We are in the process of testing 1.4 rc1 with sockets in non-blocking
mode and have been experiencing some problems.

Looking at the code we've found some issues which we would like to raise
here and hopefully get some feedback on.

1. ERR_WOULDBLOCK is treated as a FATAL error - it seems as if someone
forgot to update the ERR_IS_FATAL macro when the error code was added. A
non-blocking operation that sets the conn error to WOULDBLOCK (e.g
send() and recv() ) renders the socket unusable. Our workaround was to
use ERR_WOULDBLOCK in the ERR_IS_FATAL macro instead of ERR_VAL.

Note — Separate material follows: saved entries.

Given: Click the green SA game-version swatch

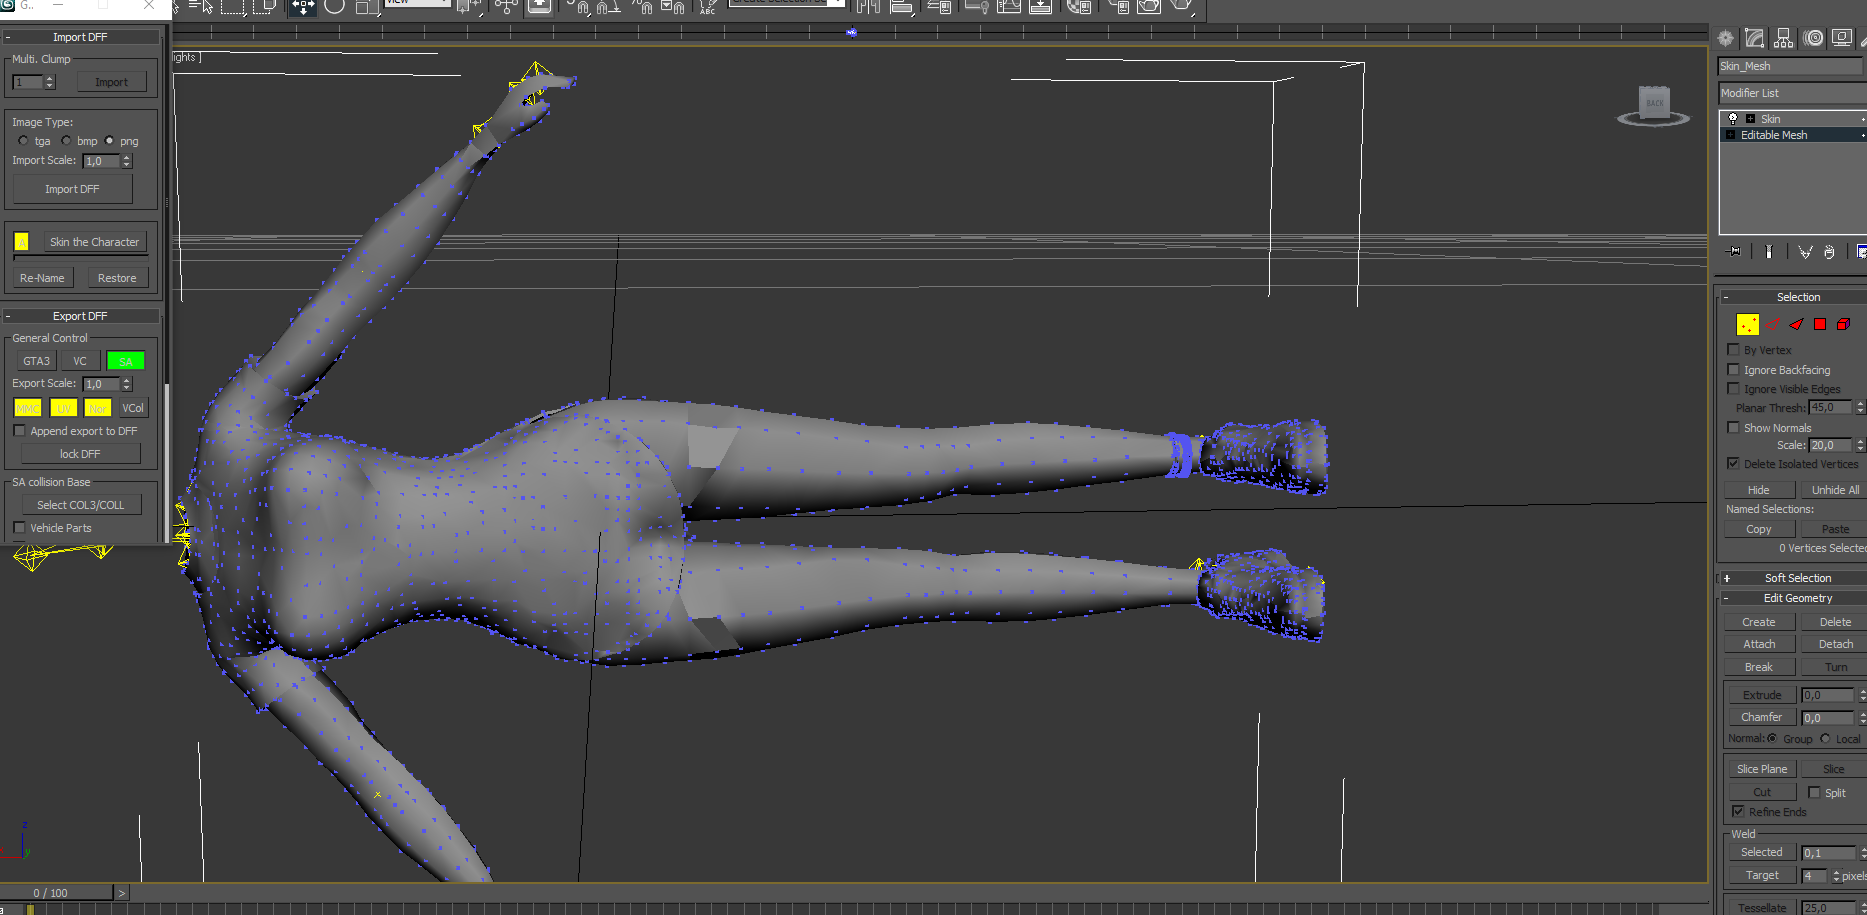Looking at the screenshot, I should pyautogui.click(x=126, y=361).
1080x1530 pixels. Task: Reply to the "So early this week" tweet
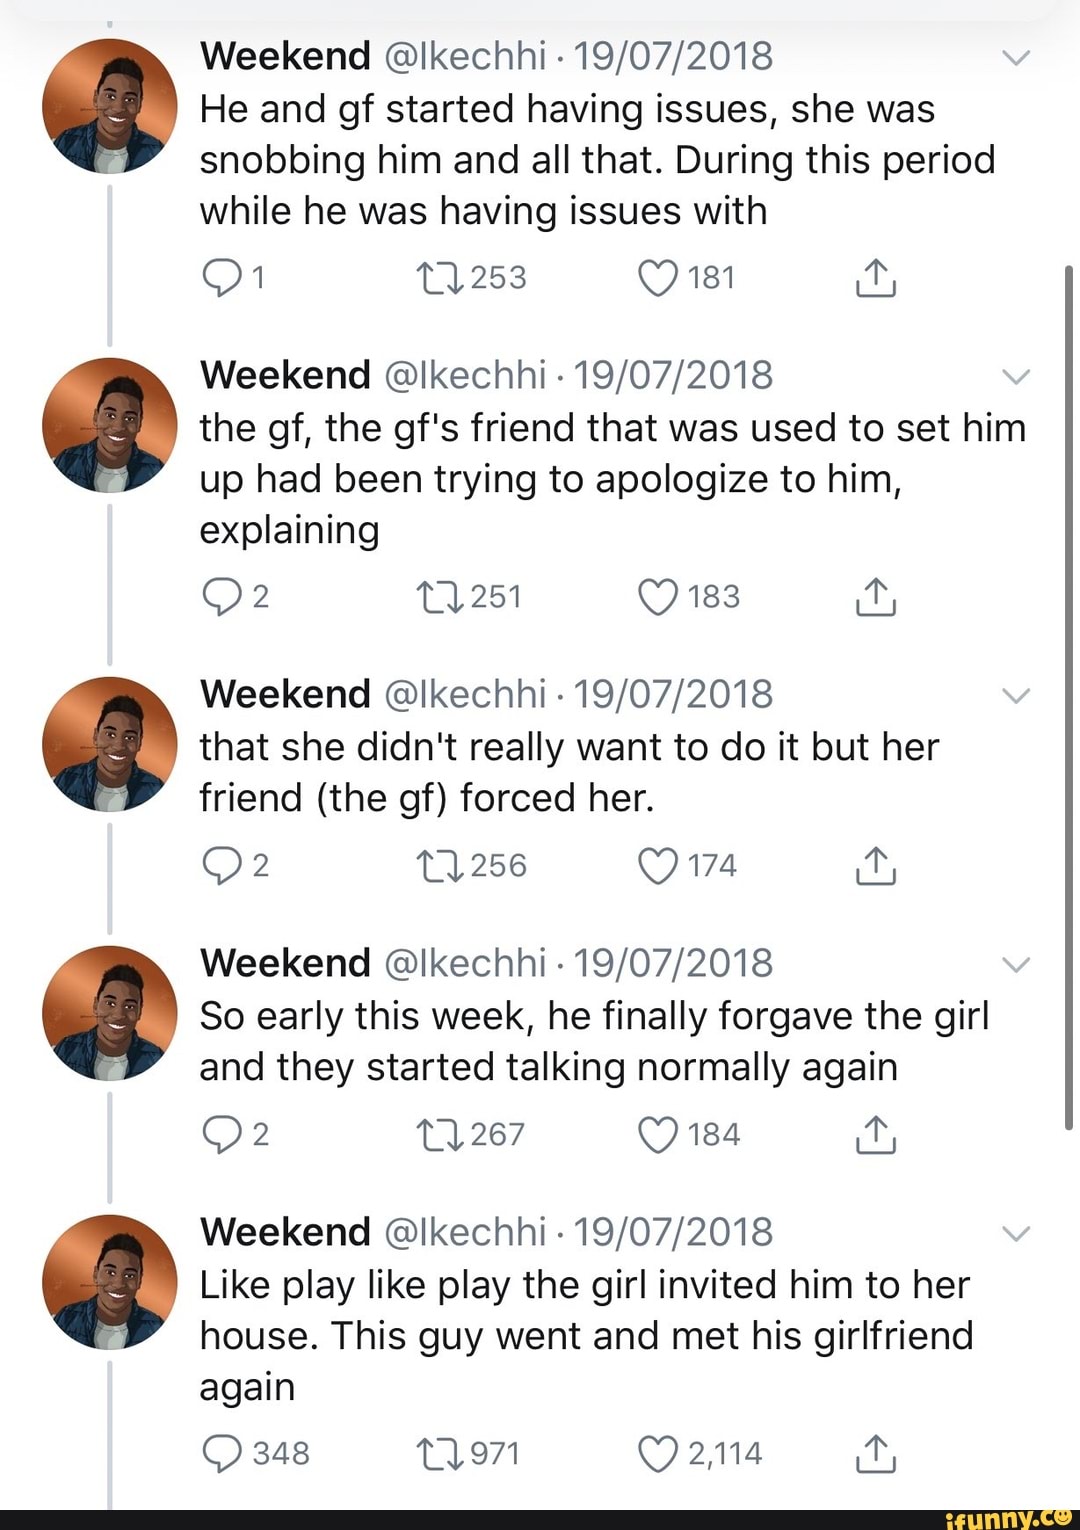pos(221,1135)
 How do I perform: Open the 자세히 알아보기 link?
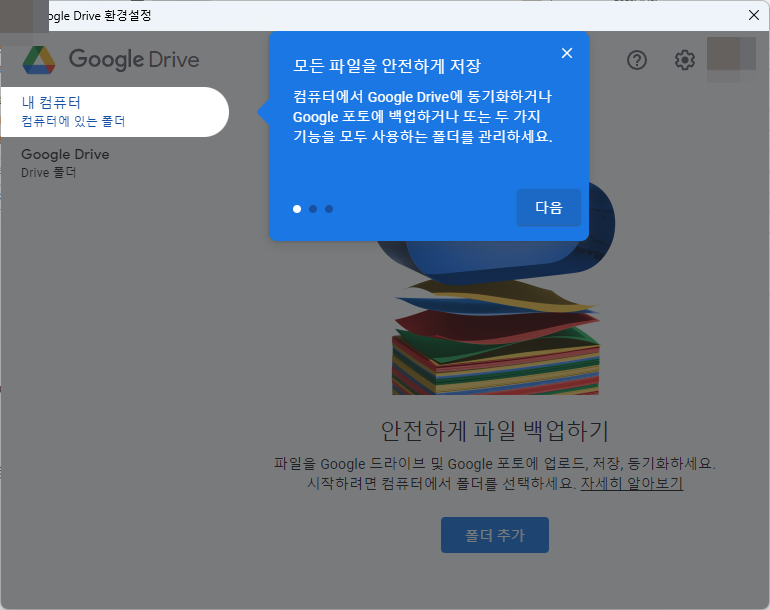click(x=631, y=483)
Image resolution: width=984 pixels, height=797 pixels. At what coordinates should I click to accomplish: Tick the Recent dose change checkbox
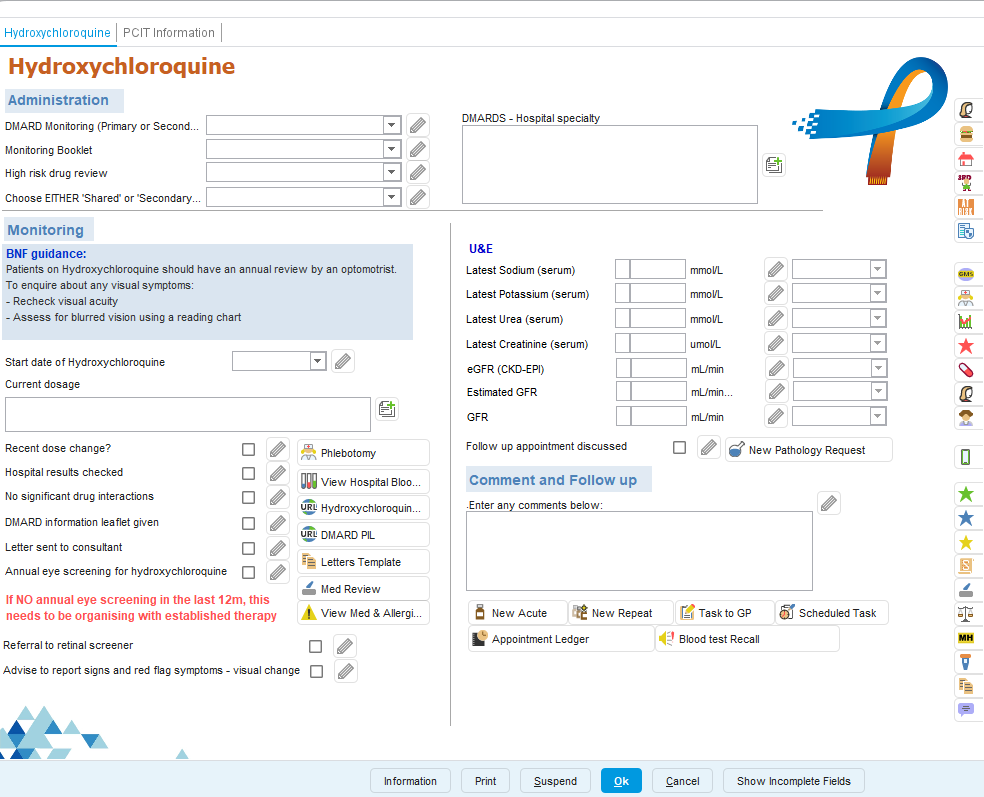pos(248,449)
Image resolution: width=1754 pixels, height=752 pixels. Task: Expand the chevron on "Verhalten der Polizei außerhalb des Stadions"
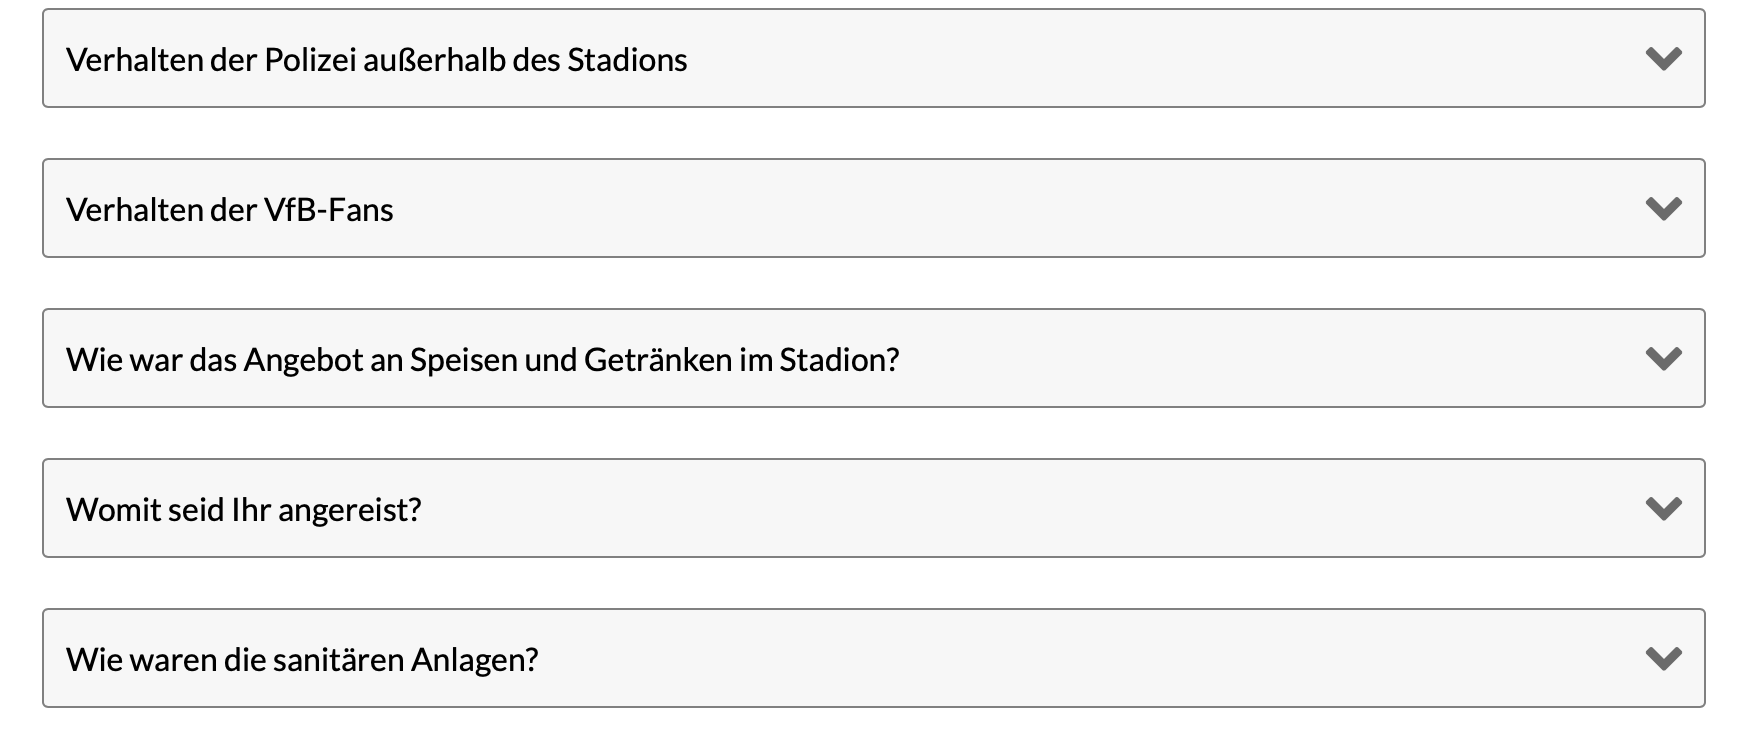(x=1663, y=58)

2. As far as we know, EMSGSIZE is not a valid return code for send() on
a STREAM socket. netconn_write does not return the number of bytes
processed and cannot perform partial sends. This makes an application
that uses select run in tight loops since select returns writable, but
send [working on an all or nothing assumption] returns an error

3. connect has several problems:

     a. connect sets sock->err to EINPROGRESS. When select returns
writable, getsockopt(SO_ERROR) will never let us know what happened [i.e
no access to conn->err] since getsockopt(SO_ERROR) does not return the
error value when sock->err is not 0 (it is set to EINPROGRESS). It seems
to me the non-blocking path lacks the propagation of the connect result
to sock->err (which does happen when using a blocking call).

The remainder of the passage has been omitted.